New York Law School professor of law Robert Blecker, who previously submitted a “friend of the court” brief attacking the league’s handling of the Brady case, submitted a letter to the appeals court on March 17 detailing the misstatements of fact made by Clement on behalf of the NFL.
First, Blecker points out in his letter that the NFL’s written brief, as submitted by Clement, claims that Jim McNally referred to himself as “the deflator” in text messages sent to John Jastremski in May 2015 “and continuing during the 2014-2015 season.” The truth, as explained by Blecker, is that McNally referred to himself as “the deflator” only once, in May 2014.
Second, Blecker tells the appeals court that the NFL, through Clement, said that “Brady’s counsel was present for many of the interviews” in connection with Brady’s argument that hius lawyers should have had access to the notes of the interviews conducted by Ted Wells and his firm. As Blecker writes, Brady’s lawyers were present for only one interview — Brady’s.
Third, Blecker explains that the NFL’s characterization, through Clement, of the issue of football tampering in connection with the AFC championship game is misleading because it’s incomplete in multiple ways, adhering to the notion that the Patriots necessarily cheated because their footballs measured below 12.5 PSI and pushing once again the misrepresentation that none of the Colts’ footballs were below 12.5, when in fact three of the four balls measured below 12.5 PSI on one of the two gauges used.
Fourth, Blecker raises the misstatement that happened during the oral argument on March 3, when Clement said Commissioner Roger Goodell deemed Brady’s testimony at the internal appeal hearing not credible because he said that he talked to Jastremski only about Super Bowl ball preparation in the days after the deflation scandal emerged.

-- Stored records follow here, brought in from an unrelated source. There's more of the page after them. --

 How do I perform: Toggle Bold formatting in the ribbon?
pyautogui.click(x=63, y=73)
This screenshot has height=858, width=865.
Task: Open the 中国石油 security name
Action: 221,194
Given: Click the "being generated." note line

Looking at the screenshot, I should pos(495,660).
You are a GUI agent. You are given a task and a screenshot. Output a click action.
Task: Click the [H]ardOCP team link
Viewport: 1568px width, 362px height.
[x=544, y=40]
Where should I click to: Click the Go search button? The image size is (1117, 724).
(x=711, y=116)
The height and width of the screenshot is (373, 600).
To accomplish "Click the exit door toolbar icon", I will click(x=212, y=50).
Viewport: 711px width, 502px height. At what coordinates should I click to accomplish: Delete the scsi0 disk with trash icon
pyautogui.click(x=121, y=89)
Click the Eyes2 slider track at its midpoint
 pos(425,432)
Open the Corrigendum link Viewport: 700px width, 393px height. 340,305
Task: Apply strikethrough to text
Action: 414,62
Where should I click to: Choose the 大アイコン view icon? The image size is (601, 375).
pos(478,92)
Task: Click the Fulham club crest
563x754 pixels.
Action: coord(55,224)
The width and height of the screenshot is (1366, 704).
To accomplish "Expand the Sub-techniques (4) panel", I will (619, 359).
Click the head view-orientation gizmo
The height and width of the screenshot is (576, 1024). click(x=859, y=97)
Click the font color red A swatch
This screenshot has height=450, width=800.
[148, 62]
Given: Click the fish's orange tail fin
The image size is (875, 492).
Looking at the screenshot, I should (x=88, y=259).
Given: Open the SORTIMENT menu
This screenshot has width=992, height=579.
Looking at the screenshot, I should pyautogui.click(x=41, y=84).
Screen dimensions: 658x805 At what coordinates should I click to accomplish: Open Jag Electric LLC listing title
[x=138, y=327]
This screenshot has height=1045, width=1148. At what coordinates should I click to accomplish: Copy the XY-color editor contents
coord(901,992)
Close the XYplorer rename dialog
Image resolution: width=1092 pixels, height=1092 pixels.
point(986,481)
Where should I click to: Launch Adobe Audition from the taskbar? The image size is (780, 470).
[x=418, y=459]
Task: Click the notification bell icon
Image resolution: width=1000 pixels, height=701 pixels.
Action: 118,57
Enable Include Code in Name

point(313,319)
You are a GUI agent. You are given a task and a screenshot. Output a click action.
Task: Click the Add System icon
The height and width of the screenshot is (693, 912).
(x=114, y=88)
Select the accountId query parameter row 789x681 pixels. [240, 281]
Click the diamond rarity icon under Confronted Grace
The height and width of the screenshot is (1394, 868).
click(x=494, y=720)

However, the transcript of the hearing before Goodell makes clear that Brady admitted that he talked to Jastremski about both Super Bowl football preparation and the deflation controversy.
Blecker next cites the legal duty of candor to the court and argues that Clement has the obligation to correct the misstatements.
Attached to the letter from Blecker to the appeals court is a copy of a letter that Patriots counsel Daniel L. Goldberg sent to Clement in late January, informing him of various misstatements contained in the brief submitted by Clement on the NFL’s behalf. Clement did not attempt to correct any of the misstatements mentioned in Goldberg’s letter until after the submission of Blecker’s letter on March 17.
It’s unclear whether and to what extent this issue will cloud the appeals court’s assessment of the case. However, on a day when the NFL has gone to great pains to correct alleged misstatements made by the New York Times regarding the ongoing concussion problem, the failure to rectify fairly clear and obvious errors represents a bad look for a league office that claims to be committed to integrity and accuracy.
UPDATE 11:42 p.m. ET: Earlier this week, Clement responded to Blecker’s letter, calling the attack on alleged misstatements “procedurally improper and wholly unfounded.”